Filey is a small town in the East Riding of Yorkshire, on the North Sea coast between Scarborough and Bridlington. It enjoys a long, sandy beach reaching up to Filey Brigg. No longer simply the quiet Yorkshire fishing village of its origin, Filey is a popular holiday resort. Whereas the Old Town lies in the East Riding, Filey has expanded into the North Riding; in fact, the parish extends into both, with the 12th-century parish church of St Oswalds situated in the North.


Filey is at the eastern end of the Cleveland Way a long-distance footpath; this starts at Helmsley and skirts the North York Moors. It was the second National Trail to be opened, in 1969 It is also the northern end of the Yorkshire Wolds Way National Trail which starts at Hessle and crosses the Yorkshire Wolds. Filey is the finishing point for Great Yorkshire Bike Ride. The 70 mile ride begins at Wetherby Racecourse.

In and around Filey

St Oswald's Church
Filey Beach

Filey's long beach has brought it many summer holiday-makers. Guest-houses have sprung up beside the sea and visitor attractions.

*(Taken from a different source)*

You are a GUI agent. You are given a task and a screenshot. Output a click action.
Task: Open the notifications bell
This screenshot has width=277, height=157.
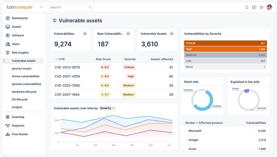[247, 7]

Filey is served by a railway station on the Yorkshire Coast Line. Once Filey had a second station too; Filey Holiday Camp Station to the south of the town, serving the Butlin's holiday camp which stood there. The station has closed, and the camp has been re-developed into a 600-home holiday housing development, known as The Bay Filey, which is one of the largest coastal developments of this kind in the UK and the first homes began to be handed over to buyers in 2007.

The town has two wishing wells, located in the Crescent Gardens. One is a traditional looking type and a popular site for tourist and family photographs. A second was built later; smaller with a concrete model of a church and houses set around it, with a bell to ring and make a wish, but its creators seem to have underestimated the taste of the average visitor to the town; it does not attract such attention.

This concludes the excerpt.